___ DATA EXCERPTS ___
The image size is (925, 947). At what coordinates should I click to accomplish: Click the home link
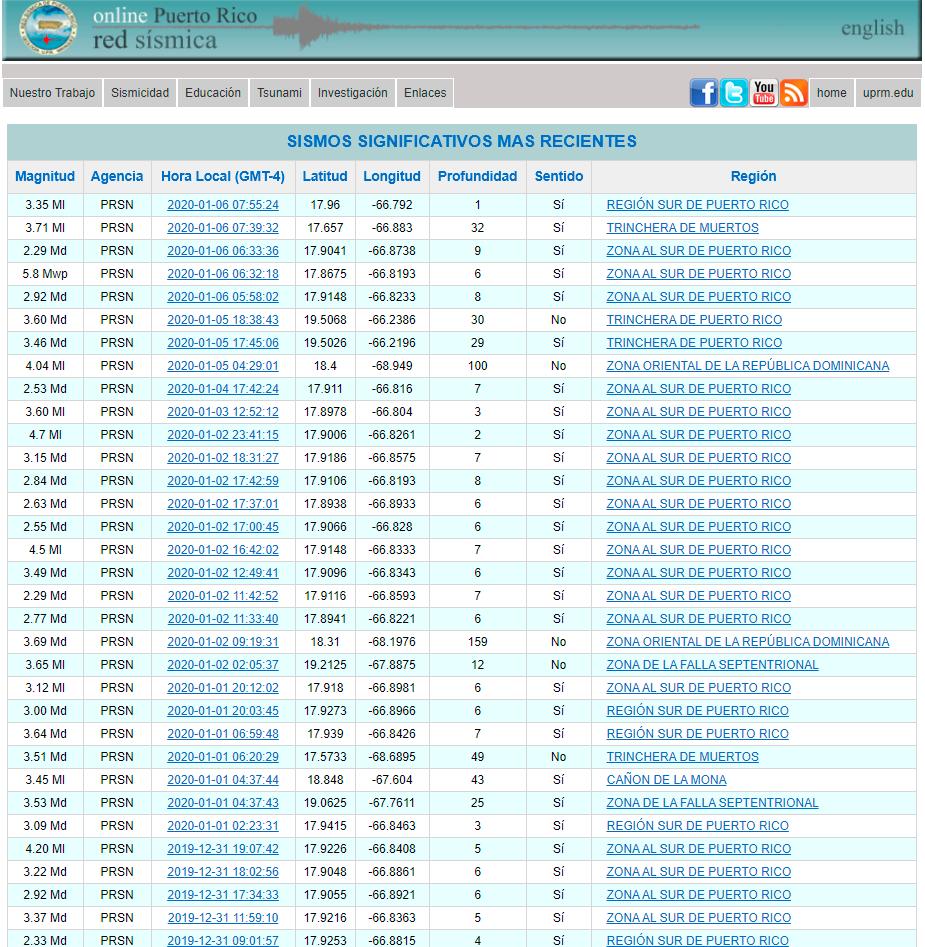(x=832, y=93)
___
___ DATA EXCERPTS ___
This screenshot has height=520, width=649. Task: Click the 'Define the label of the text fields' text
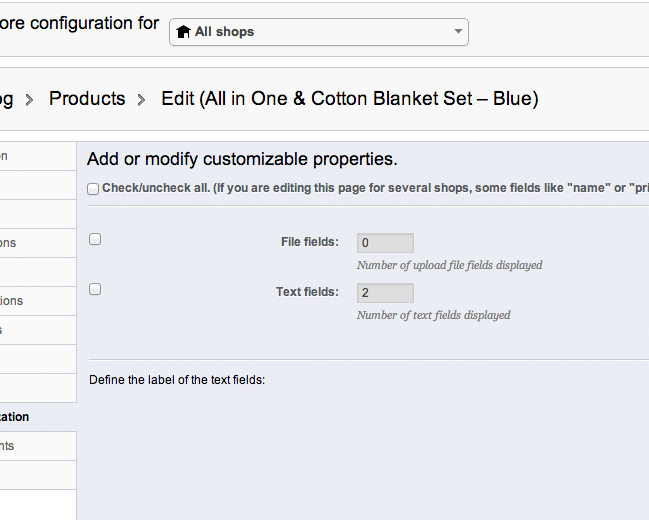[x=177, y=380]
___
___ DATA EXCERPTS ___
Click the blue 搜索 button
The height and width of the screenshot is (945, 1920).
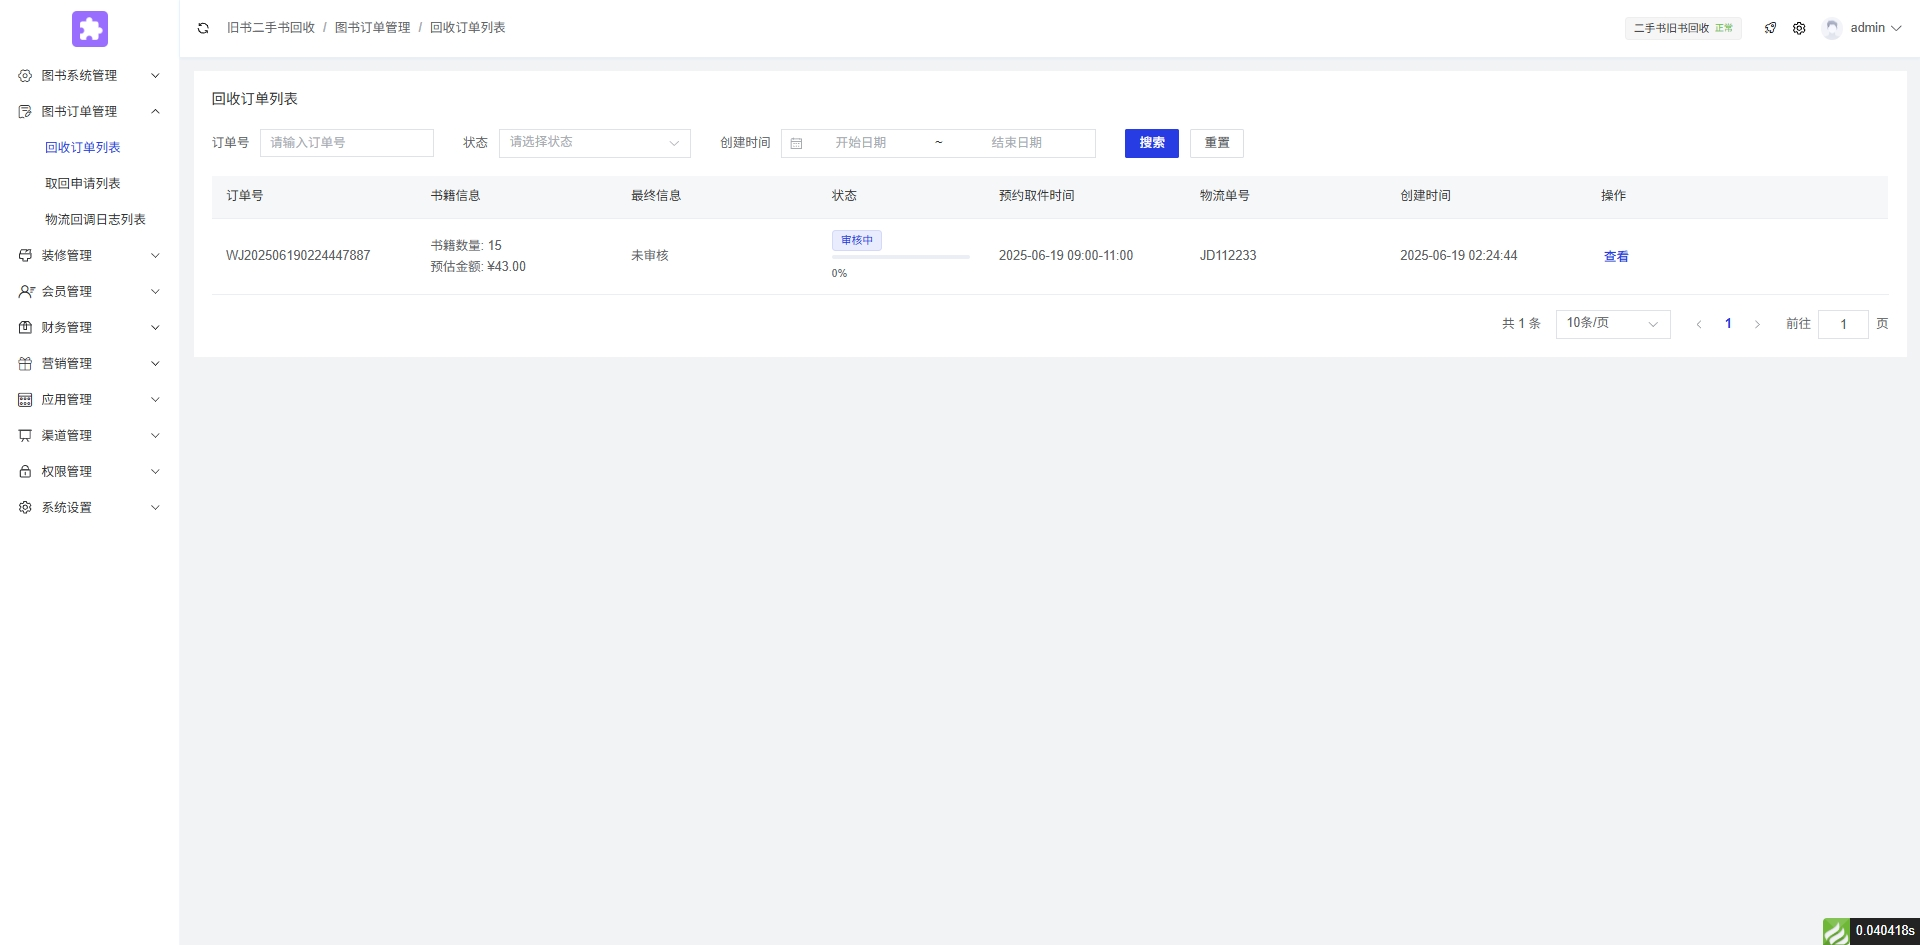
___
Copy only this part of the entries above: the line with "Click the blue 搜索 button", the line with "The height and", and the lines between, all exactly as written.

Click the blue 搜索 button
The height and width of the screenshot is (945, 1920).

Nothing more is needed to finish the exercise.